--- Source data ---

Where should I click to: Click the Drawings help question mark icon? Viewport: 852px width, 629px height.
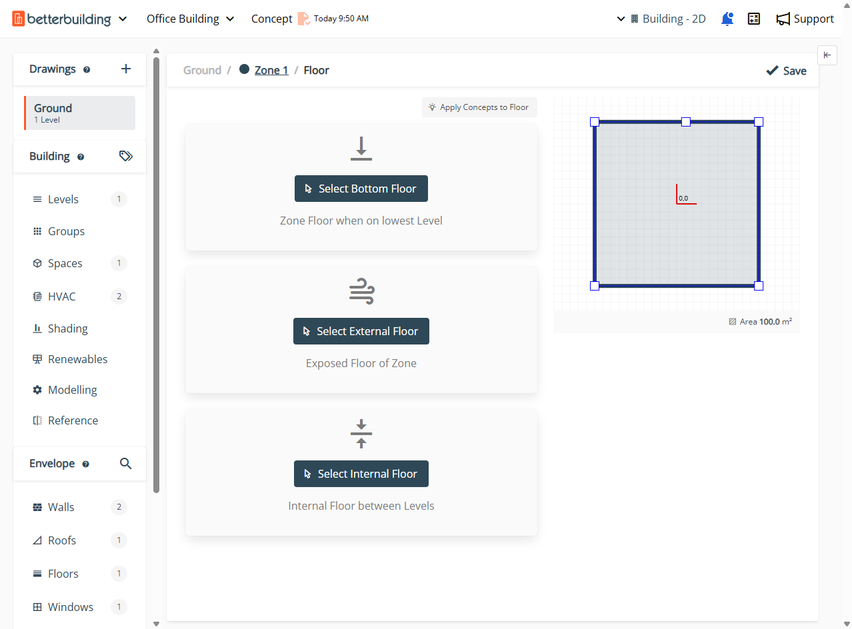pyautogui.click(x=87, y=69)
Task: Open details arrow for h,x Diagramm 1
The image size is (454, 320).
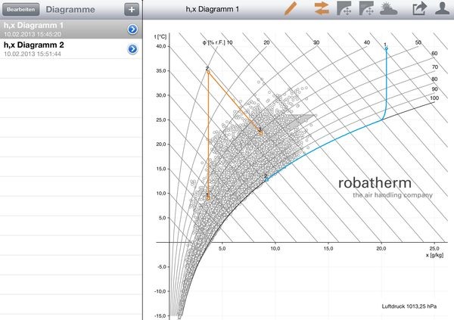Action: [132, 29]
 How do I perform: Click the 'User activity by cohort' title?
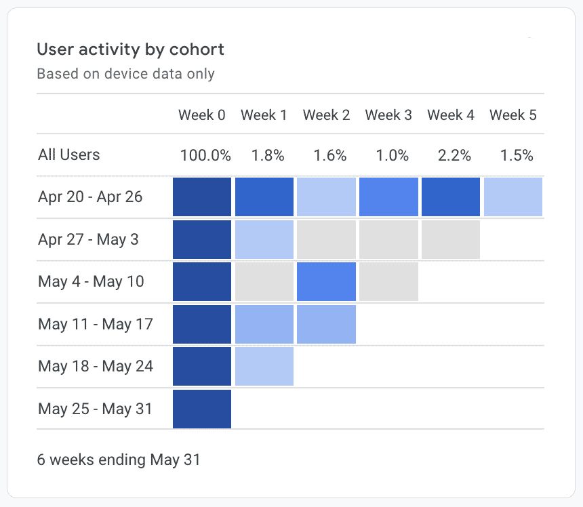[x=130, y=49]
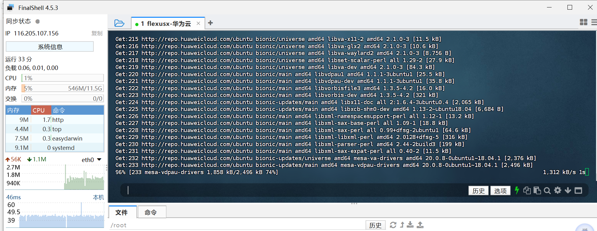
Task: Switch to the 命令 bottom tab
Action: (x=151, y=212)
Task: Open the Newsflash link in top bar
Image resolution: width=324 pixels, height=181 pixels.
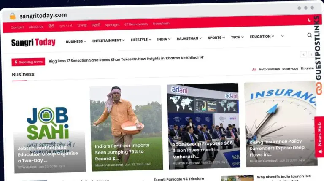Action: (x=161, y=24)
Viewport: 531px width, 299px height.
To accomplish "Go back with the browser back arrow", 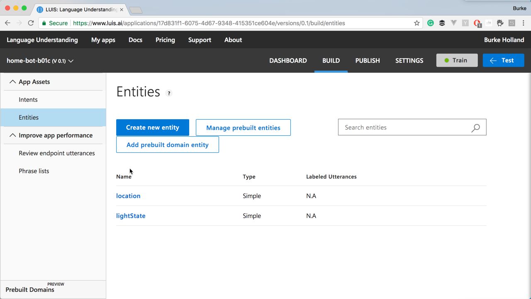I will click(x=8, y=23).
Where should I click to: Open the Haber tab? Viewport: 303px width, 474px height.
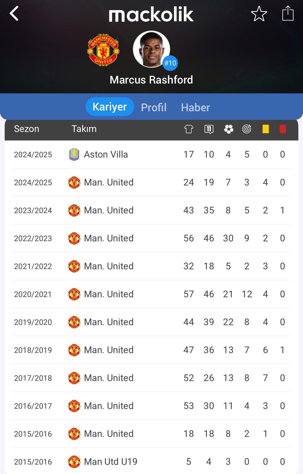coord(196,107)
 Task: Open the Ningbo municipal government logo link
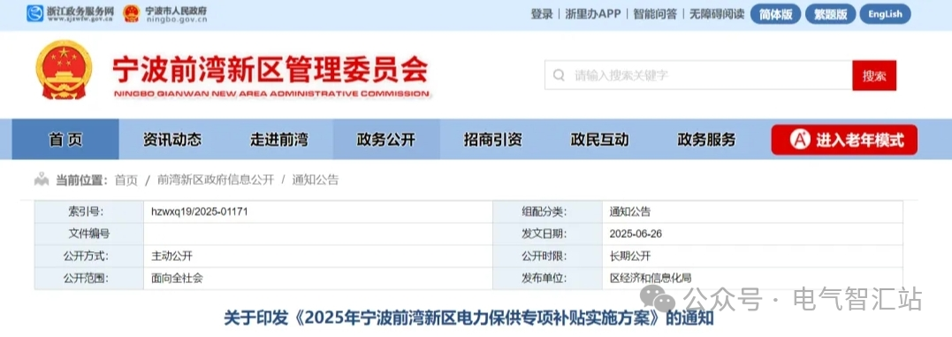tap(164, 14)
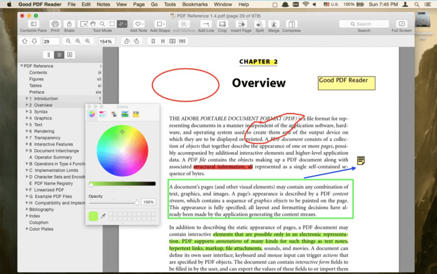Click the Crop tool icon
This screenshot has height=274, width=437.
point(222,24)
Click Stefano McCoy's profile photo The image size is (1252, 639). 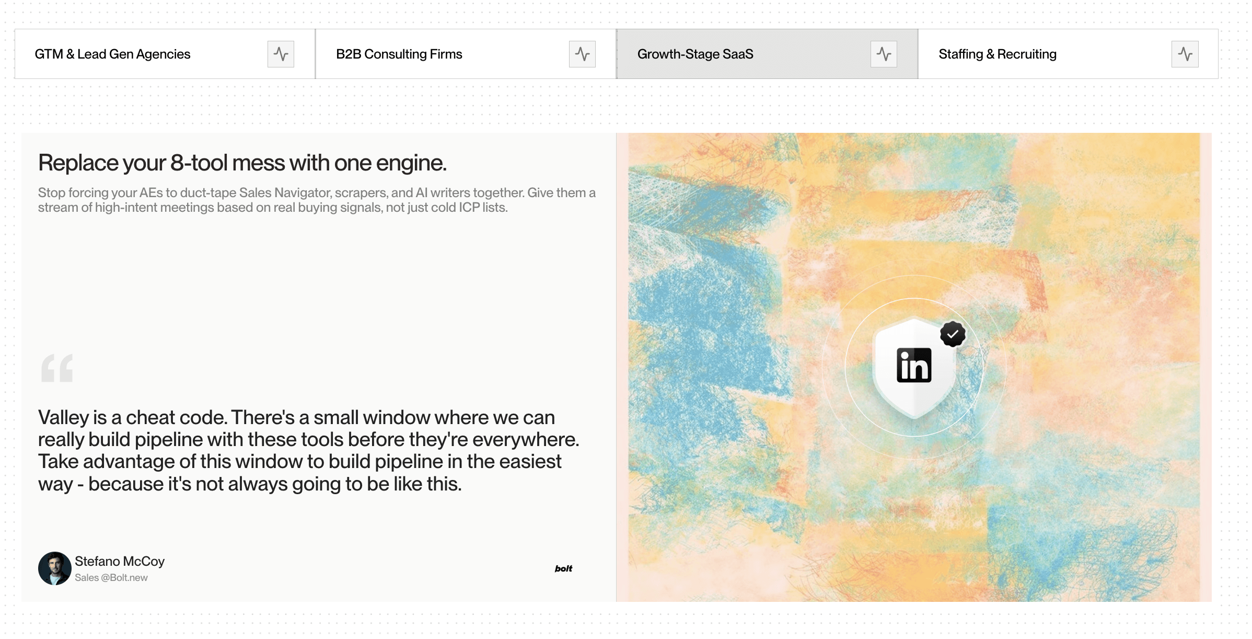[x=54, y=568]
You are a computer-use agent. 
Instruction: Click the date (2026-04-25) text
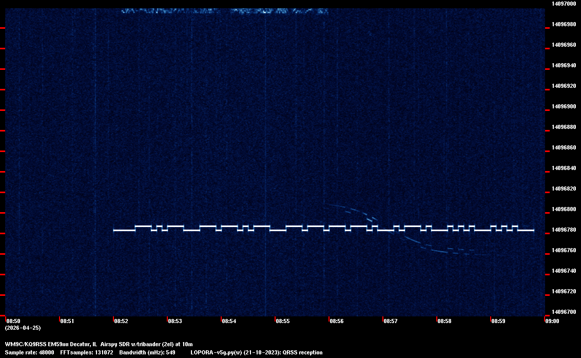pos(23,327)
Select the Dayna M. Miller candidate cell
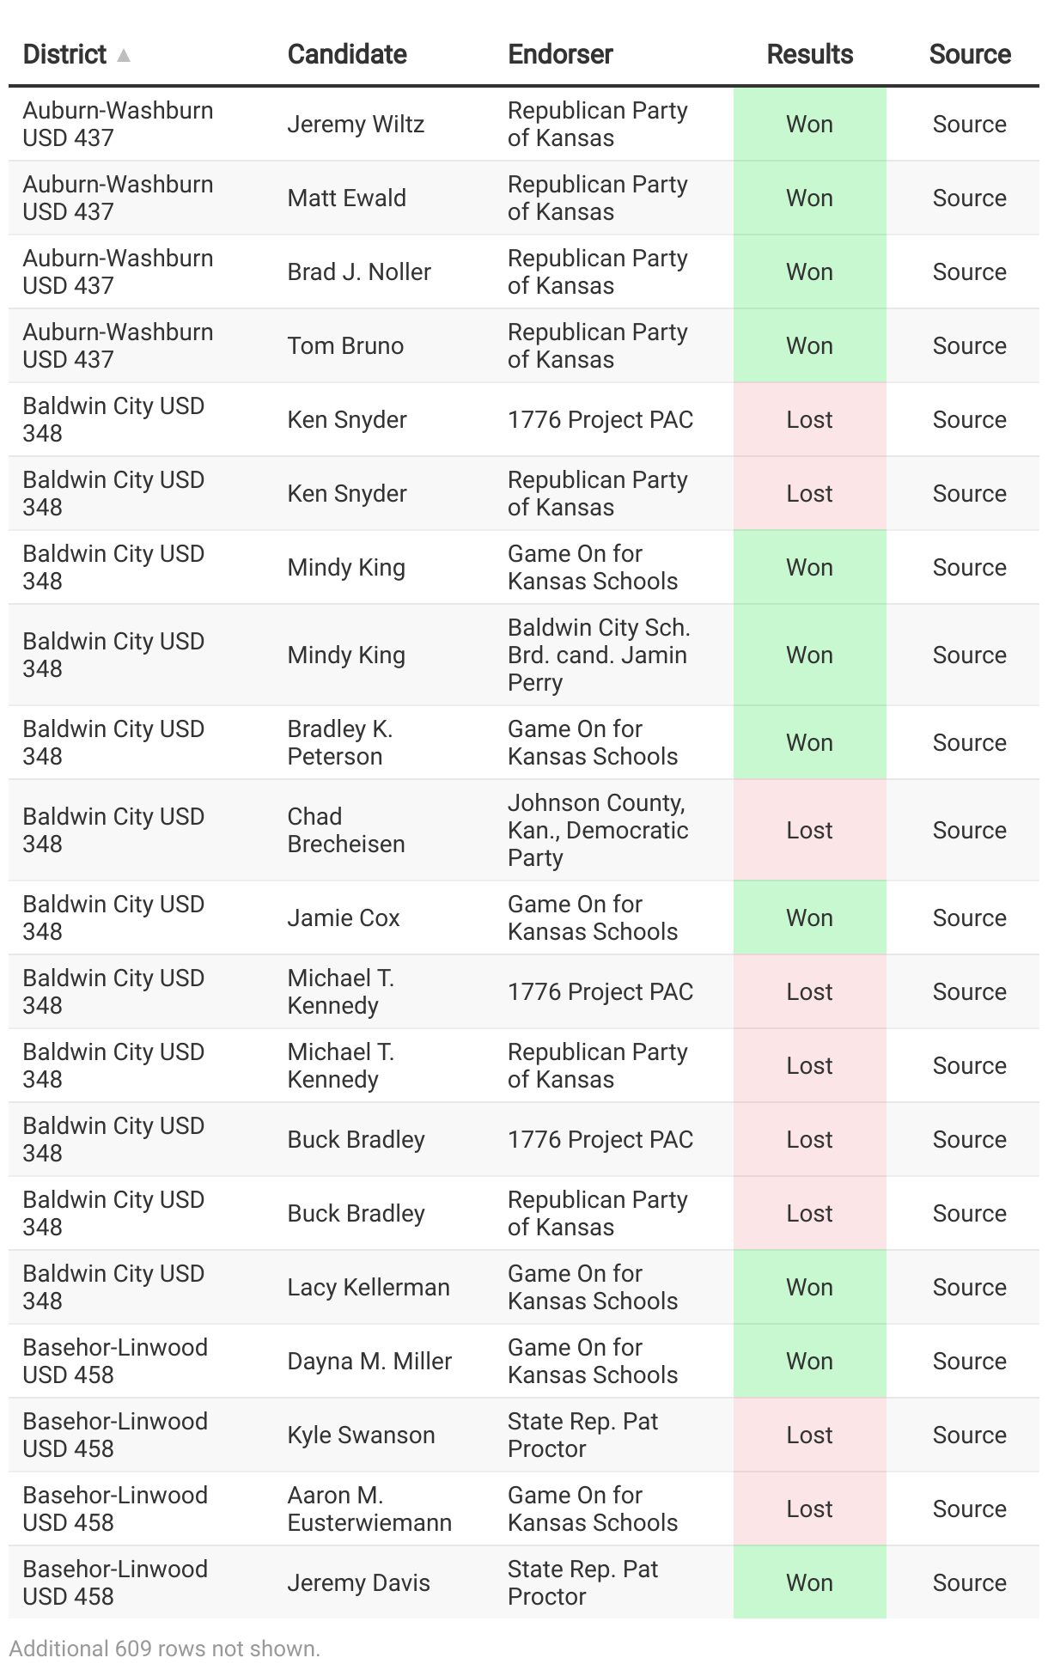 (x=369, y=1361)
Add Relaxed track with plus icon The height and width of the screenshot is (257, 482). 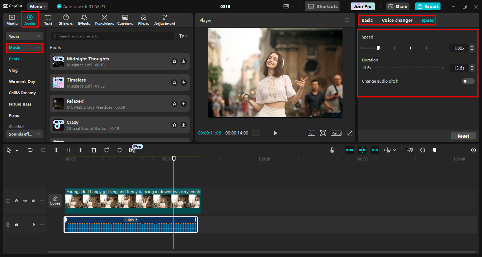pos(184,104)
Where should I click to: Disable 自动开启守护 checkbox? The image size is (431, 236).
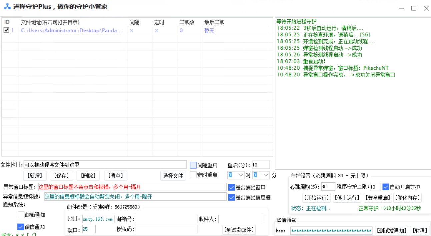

--- Exercise directions ---
Render the stretch of lines from the one containing "How do I perform: Click" through the one containing "Action: (x=161, y=24)" as a Markdown table with columns No. and Line, numbering each line and skipping blank ones. Leave the pictures out.

--- Reply to the exercise ---
| No. | Line |
|---|---|
| 1 |  How do I perform: Click the 'User activity by cohort' title? |
| 2 | [x=130, y=49] |
| 3 | Task: Switch to the 命令 bottom tab |
| 4 | Action: (x=151, y=212) |
| 5 | Task: Open the Newsflash link in top bar |
| 6 | Image resolution: width=324 pixels, height=181 pixels. |
| 7 | Action: (x=161, y=24) |